Même si elle a perdu plusieurs départements, la FNSEA sort largement vainqueure des élections agricoles. Mais qu’est-ce que c’est, au juste, ce syndicat ?
La FNSEA a une longue histoire. Elle a été créée après la Seconde Guerre mondiale par l’État, qui souhaitait avoir un syndicalisme unifié. Et, progressivement, elle s’est imposée comme la principale instance de représentation des agriculteurs. Depuis les années 1960, il y a une relation très forte entre l’État et la FNSEA pour mettre en œuvre la restructuration permanente du secteur agricole, avec une réduction du nombre d’exploitations et une augmentation de la productivité.

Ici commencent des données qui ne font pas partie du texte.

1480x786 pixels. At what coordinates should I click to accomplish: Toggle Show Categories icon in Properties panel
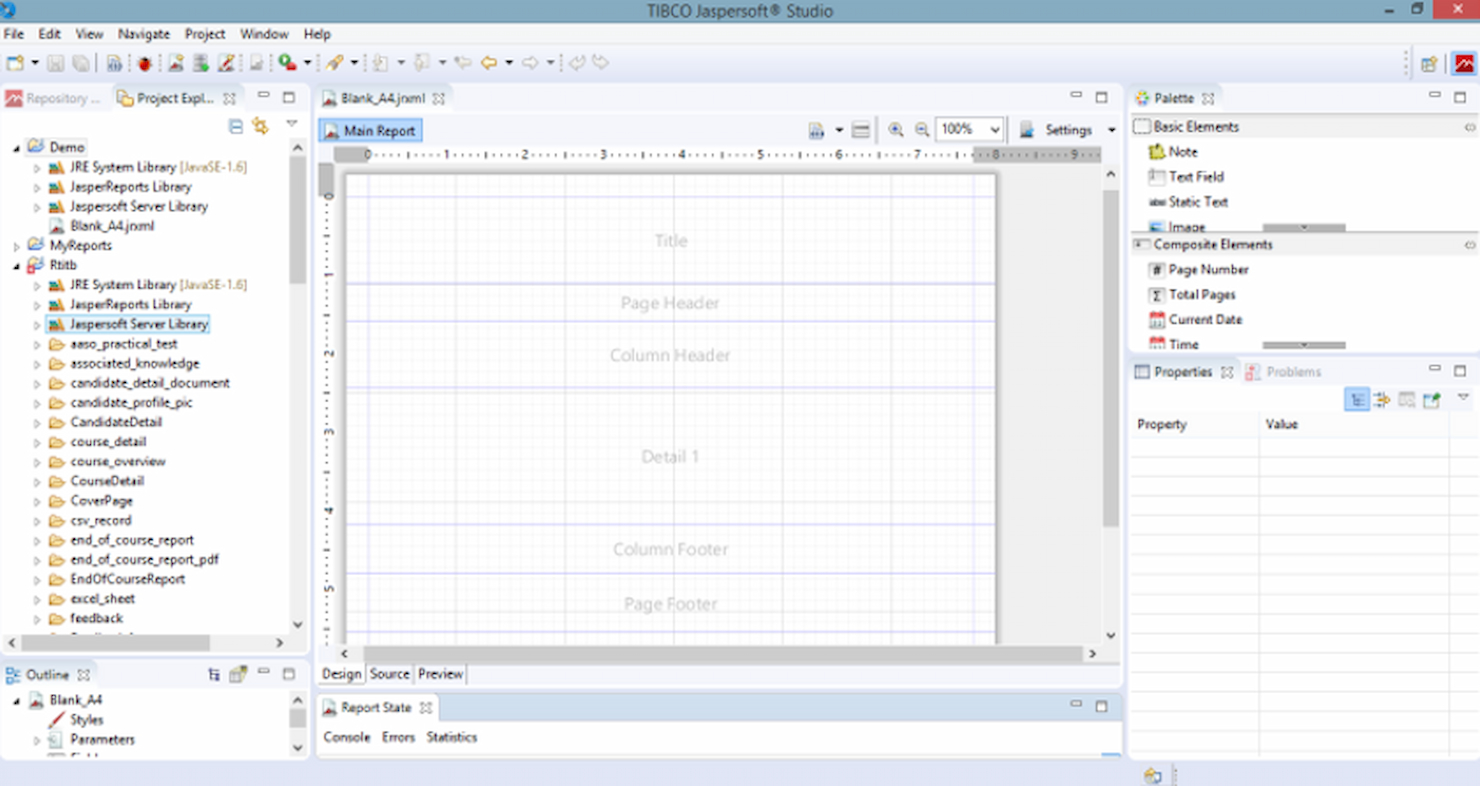(x=1357, y=400)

C’est un syndicat qui a une double structure. D’un côté, il y a une pyramide classique de fédérations territoriales (aux niveaux départemental, régional et national), avec un fonctionnement démocratique. De l’autre côté, il y a tout un pan de la FNSEA que l’on ne voit pas souvent : les syndicats par produits, avec les producteurs de blé, de lait, de viande…. Ce sont des structures pour lesquelles tous les agriculteurs cotisent de manière quasi obligatoire, sans parfois en avoir conscience, et qui sont très puissantes.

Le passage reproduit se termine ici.